By this time, by October 1986, he took it for granted; wouldn’t have said a word about it, even if he didn’t. The few hints to his attitude, the bright sparks of reaction, flashed only briefly, more than five years before, when the fact of his Vice Presidency began to sink in on him.
There was the first trip, to Massachusetts, 1980, even before inauguration, to represent the White House-to-be at the funeral of the venerable Speaker, John McCormack. It was as George Bush left the church, and all the other mourners were held at the door, as he was guided through a gauntlet of men to the limousine waiting in a ten-car train, as the agents closed him in behind bulletproof steel and glass, and stood round the car, scanning the sidewalks and the empty street ahead, as the motorcycles roared to life and George Bush could no longer hear the men and women with whom he had prayed only minutes before, and he could see only the backs of the agents and the streak of two-wheelers past his shaded window, as even the church was rendered invisible by the men and machines walling him away, then George Bush drew one deep breath, as he turned from the window, and he said to friends in the car:
“God! ... Isn’t it
great
? D’ya ever see so many cops?”
It takes a special man to enjoy the Vice Presidency, but George Bush was the man for the job.
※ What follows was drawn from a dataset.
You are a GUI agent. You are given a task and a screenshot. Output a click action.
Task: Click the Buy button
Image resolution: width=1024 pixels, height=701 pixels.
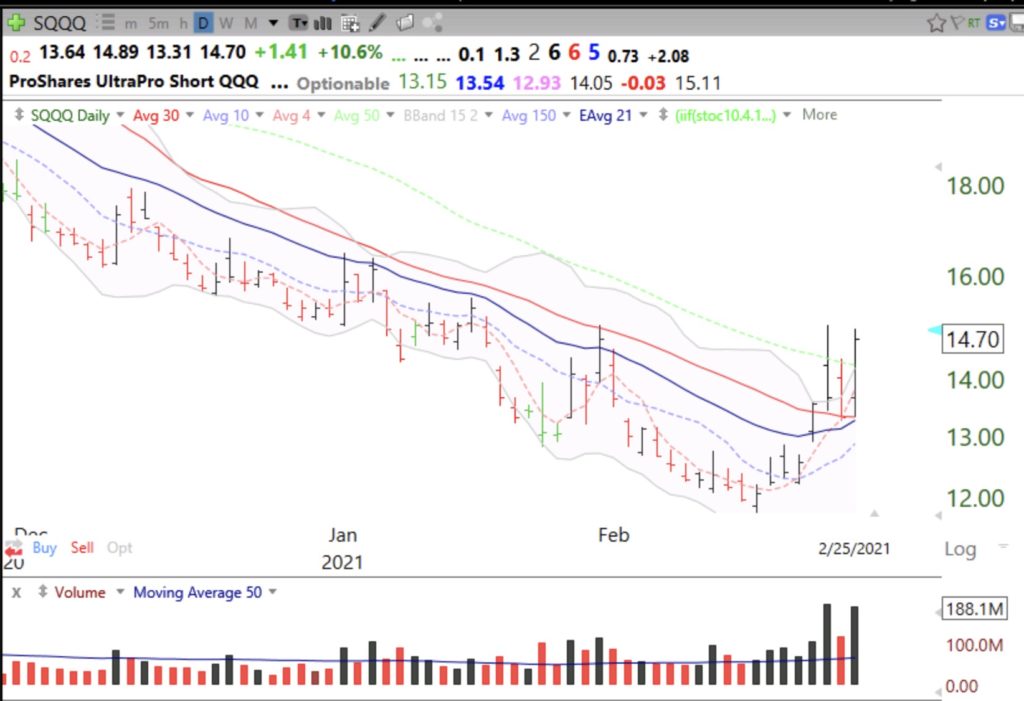click(x=44, y=548)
Didn’t matter that the writers and the pundits couldn’t see it—he had talent, and he knew it. It wasn’t brains, although he wasn’t stupid: Phi Beta Kappa at Yale, if anybody cared to look. Anyway, the job didn’t call for deep thinking: if you thought too much, brought your insight and intellect to bear on the problems of the nation, you’d get out front of the President, or worse still, off to the side. That’s the surest way down the trash chute in the White House. There’s only one question that the Vice President needs to ask: “What’s the President saying on this?” Anything else is begging for trouble, and George Bush had brains enough to figure that out.
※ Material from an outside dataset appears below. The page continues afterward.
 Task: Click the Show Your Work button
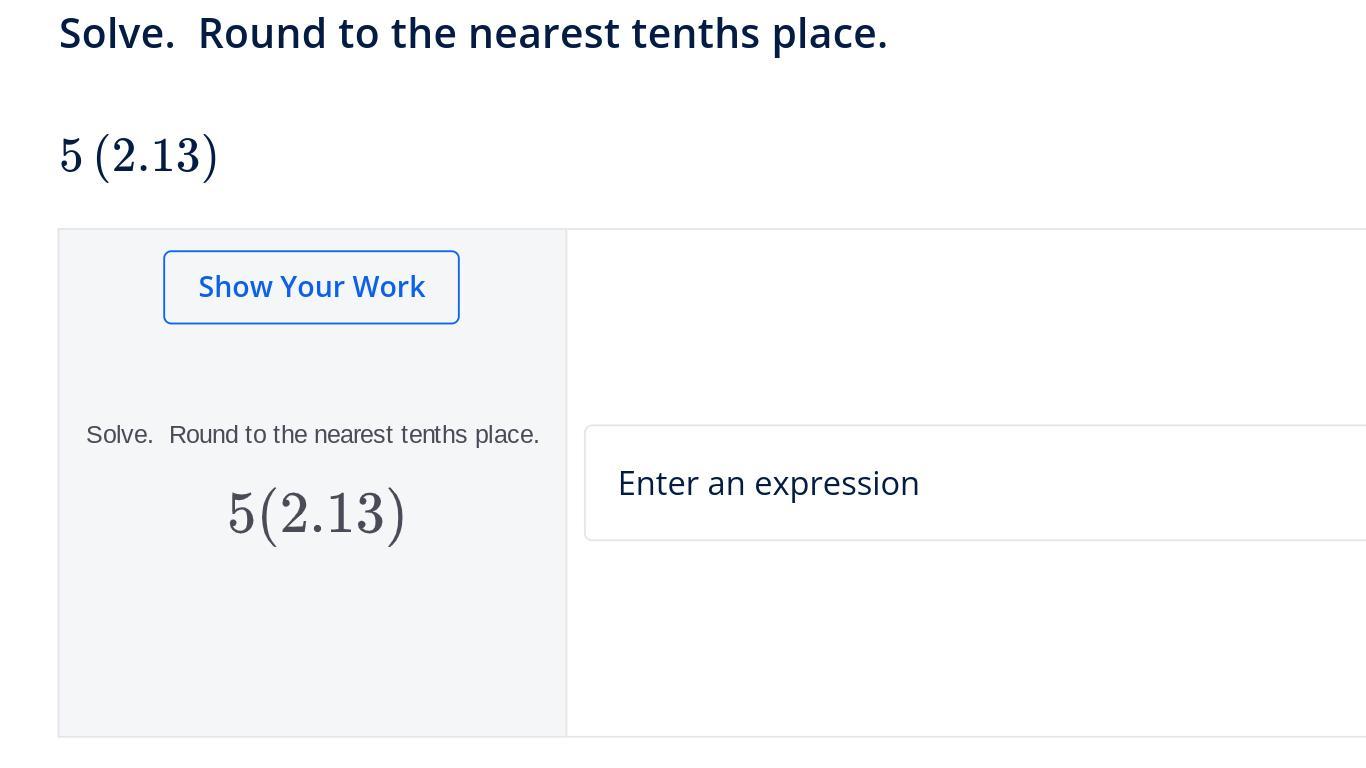(311, 287)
“A bucket of warm spit,” was how Vice President Garner described the job. At least that’s how they wrote the quote from Cactus Jack, the first Texan to hold the position, as FDR’s Number Two (till Roosevelt dumped him in the 1940 campaign). Problem was, no Vice President was really Number Two, or even Three or Four: a Chief of Staff, Secretary of State—
any
Cabinet officer—a Senator, even a Congressman ...
hundreds
of people had more legal and practical power over how things went in the country, even how things went in the White House. In fact, Walter Mondale, the last man but Bush to sit this pointy flagpole, was the first Vice President to have an office in the White House. (Before that, VPs were warehoused safely out of West Wing earshot, in lofty and ornate offices across the street in a gray granite pile called the Old Executive Office Building, or in a suite even more remote, equally grand and futile, in the U.S. Capitol, the locus of their only Constitutional duty, presiding over the U.S. Senate, and voting in case of a tie.)
It also fell to Mondale to pioneer in the stately Victorian house on Massachusetts Avenue, NW, the Official Residence, provided for the Vice President’s use in 1974. Joan Mondale used to give over the whole ground floor to art exhibits and tour groups. It wasn’t enough poor Mondale’s job was to sit around in mothballs; now he was living in a damn museum! But that wouldn’t happen to George Bush—not with Bar in charge. When she took over, the tours stopped and the old wooden house got homey, with tablesful of framed family photos (kids at play on the rocks in Maine), funny hats for George and his friends in the front hall closet, and grandchildren pounding through the halls to the kitchen, to see if the stewards had cookies. (They did.)